▶ **Consigne**: D'après le texte ci-dessous sur le coloris, quelles sont les cinq nuances qui distinguent les teintes principales ?

▶ **Source**:
La couleur, ou le coloris, car ces deux mots se prennent souvent l’un pour l’autre dans le langage de l’art, le coloris dis-je, se considère relativement à l’ensemble d’un tableau, & relativement au détail de ses parties.

Relativement à l’ensemble, il consiste dans une conduite de tons liés ou opposés entre eux, & qui soient dégradés par de justes nuances en proportion des plans qu’occupent les objets. Ajoutons qu’il en est de la disposition des couleurs, comme de celle des figures dans la composition. Il doit y avoir dans un tableau une figure principale ; il doit y avoir aussi une couleur dominante un ton général, sans lequel il n’y auroit point d’harmonie.

Relativement aux détails, le coloris consiste dans la variation des teintes ; variation nécessaire pour parvenir à l’arrondissement des corps. Ce principe confirme ce que nous avons établi, que la couleur est subordonnée au clair-obscur, puisque lui seul donne l’échelle des tons que doivent suivre ces teintes différentes. C’est par les règles du clair obscur qu’une drapperie bleue, par exemple, ne doit pas consister en une couche de couleur bleue, également appliquée sur le champ du tableau : ce sont ces règles qui apprennent, indépendamment de l’inspection de la nature, toutes les dégradations que cette couche bleue doit éprouver depuis le plus grand clair, jusqu’à l’ombre & au réflet : un artiste qui peindroit une drapperie bleue d’après un dessin au clair-obscur, savamment dégradé, ne


rendroit peut-être pas toutes les teintes que la nature pourroit lui offrir ; mais cette imitation seroit satisfaisante, parce qu’on y trouveroit la dégradation nuancée que prescrit la nature.

Les teintes principales sa distinguent en cinq nuances : le grand clair, la couleur propre de l’objet, la demi-teinte, l’ombre & le réflet. Des teintes intermédiaires, & bien plus nombreuses dans la nature que l’art ne peut l’exprimer, forment les passages du clair à la couleur propre, de celle-ci à la demi-teinte, à l’ombre, & au réflet. Tous ces principes résultent encore de la théorie du clair-obscur, ou, ce qui est la même chose, ils sont fondés sur l’étude de la dégradation de la lumière & de l’ombre.

La même conduite de tons qu’on observe pour l’arrondissement d’un seul objet, doit se retrouver dans l’effet du tout ensemble. L’artiste ménage, dans sa composition, une masse dominante de couleur & de lumiere ; il la soutient par des lumieres, par des tons subordonnés qui se prêtent une valeur réciproque ; il la rappelle par des échos qui réveillent les masses, & l’assortit avec des demi-teintes & des ombres dégradées.

▶ **Données fournies**:
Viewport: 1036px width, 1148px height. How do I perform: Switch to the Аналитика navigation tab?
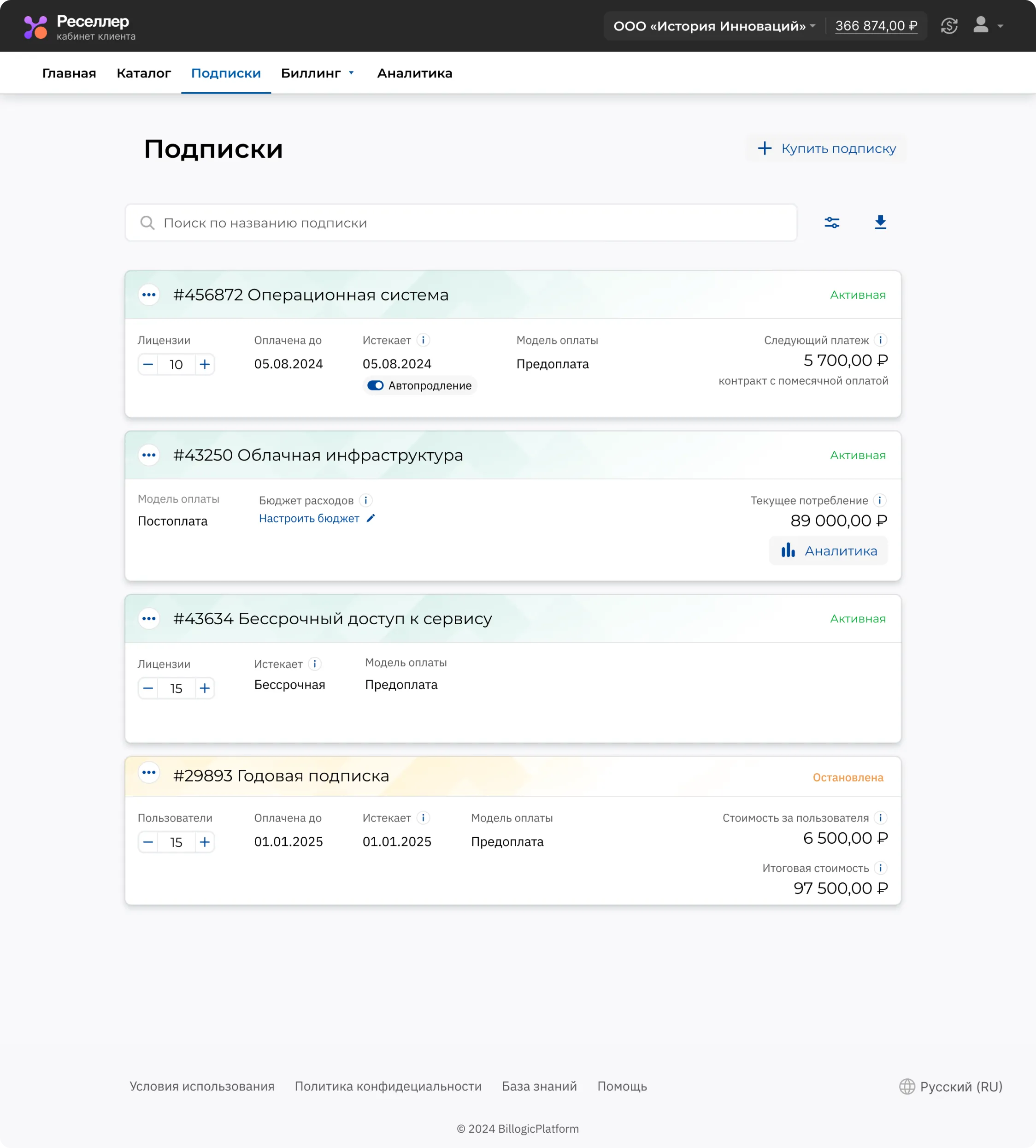414,73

▶ **Réponse**: Le grand clair, la couleur propre de l'objet, la demi-teinte, l'ombre et le réflet.